The dressing table was beside the window; the closet door was ajar; the yellow paint on the empty chest was peeling; some bronze circles floated in the mirror; a water spot had formed on the ceiling. Lying here, I knew that he had been in there to me, that my father had lain with me on that bed, that I had looked at the top of his head, at his balding spot in the brown grizzled hair, while feeling him suck my breasts. That was the only memory I could endure before I jumped out of the bed with a cry.

(228)

Ginny’s search for her mother allows her to see her father differently and to transform her relationship to him. Watching him violate her body through this memory, she is abruptly forced to confront the dark corners of her own past, a Hades that contains a terrifying vision of her father attacking her while her mother’s back is turned. As she tells us,

One thing Daddy took from me when he came to me in my room at night was the memory of my body. I never remembered penetration or pain, or even his hands on my body, and I never sorted out how many times there were. I remembered my strategy, which had been a desperate limp inertia.

(280)

Opening up the landscape and seeing herself within it, Ginny becomes a Persephone figure, moving back and forth between surface and subtext, between father and mother. She belongs to both, and to neither completely.

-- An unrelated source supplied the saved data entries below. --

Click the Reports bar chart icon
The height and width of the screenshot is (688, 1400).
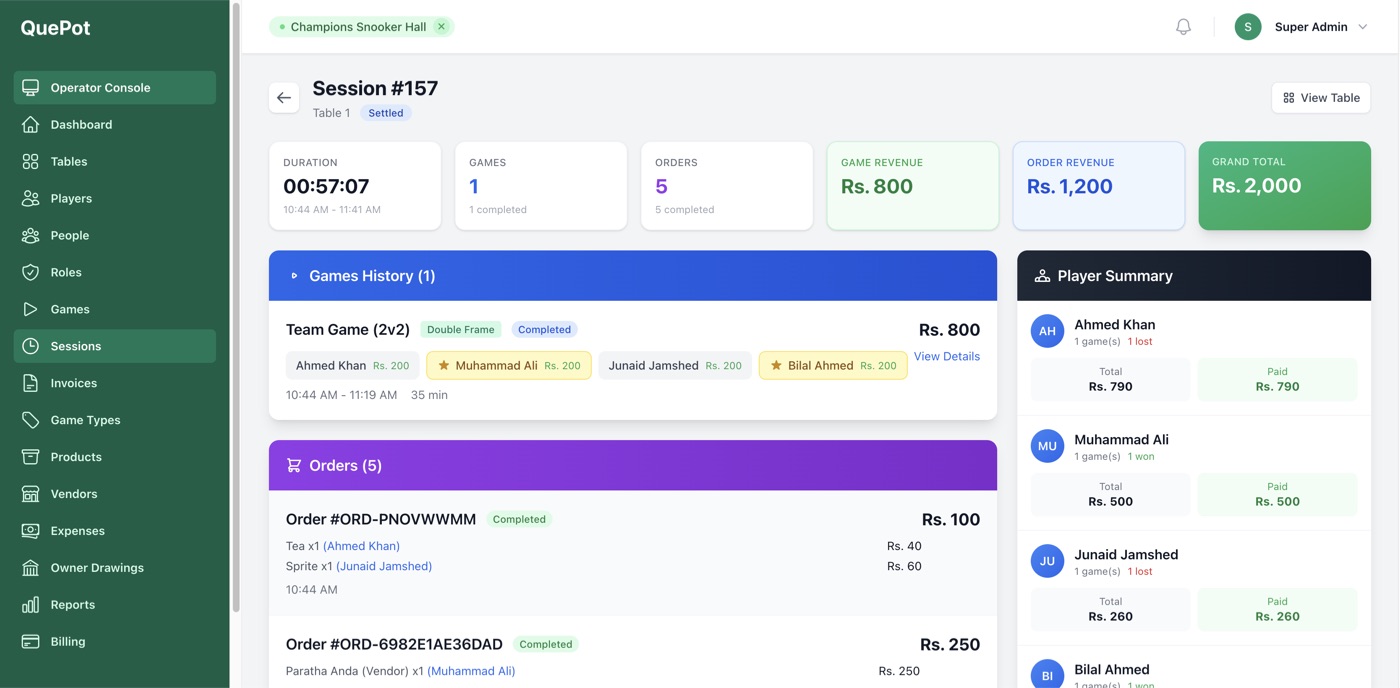pos(31,605)
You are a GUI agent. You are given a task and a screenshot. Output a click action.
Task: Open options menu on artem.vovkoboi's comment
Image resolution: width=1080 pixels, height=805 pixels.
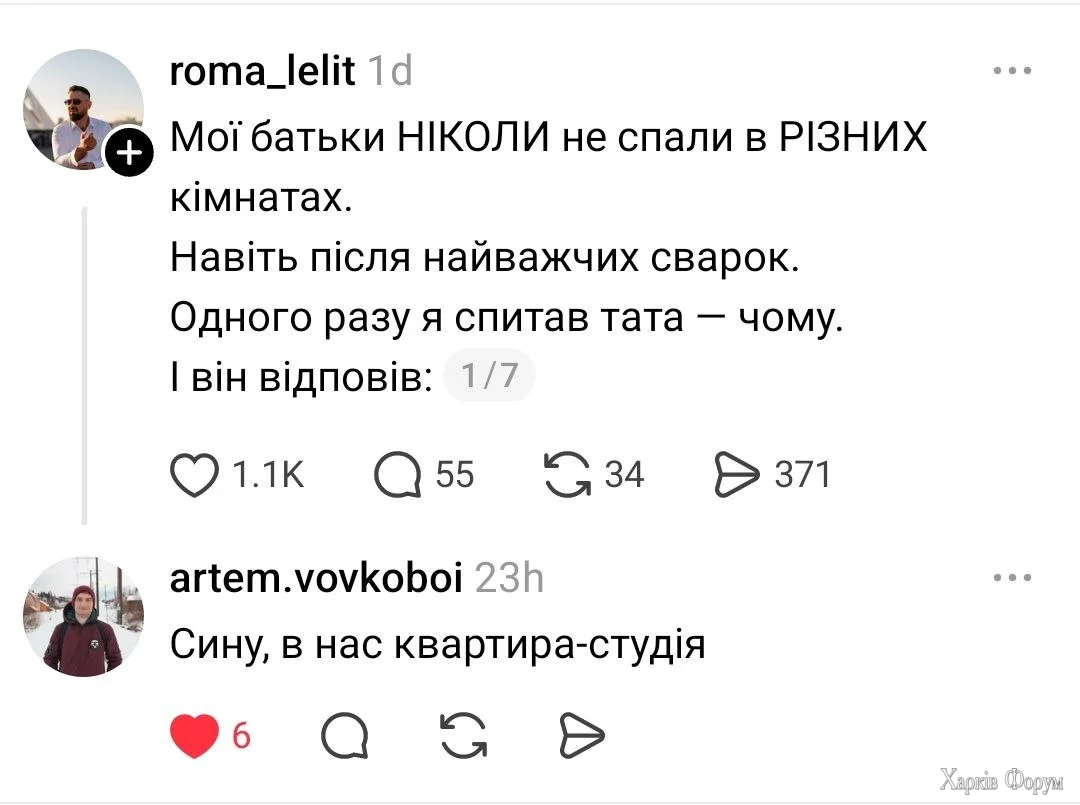1013,575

IV Re-visioning the anxiety of influence

In her book, Sister’s Choice: Tradition and Change in American Women’s Writing, Elaine Showalter writes about the nature of women’s revisions of male-authored, canonical texts:

The validity of American women’s writing doesn’t depend on Shakespeare’s sister, and it can tolerate no more Dark Ladies. Our brave new world has many women in it, and we must make its myths together or not at all.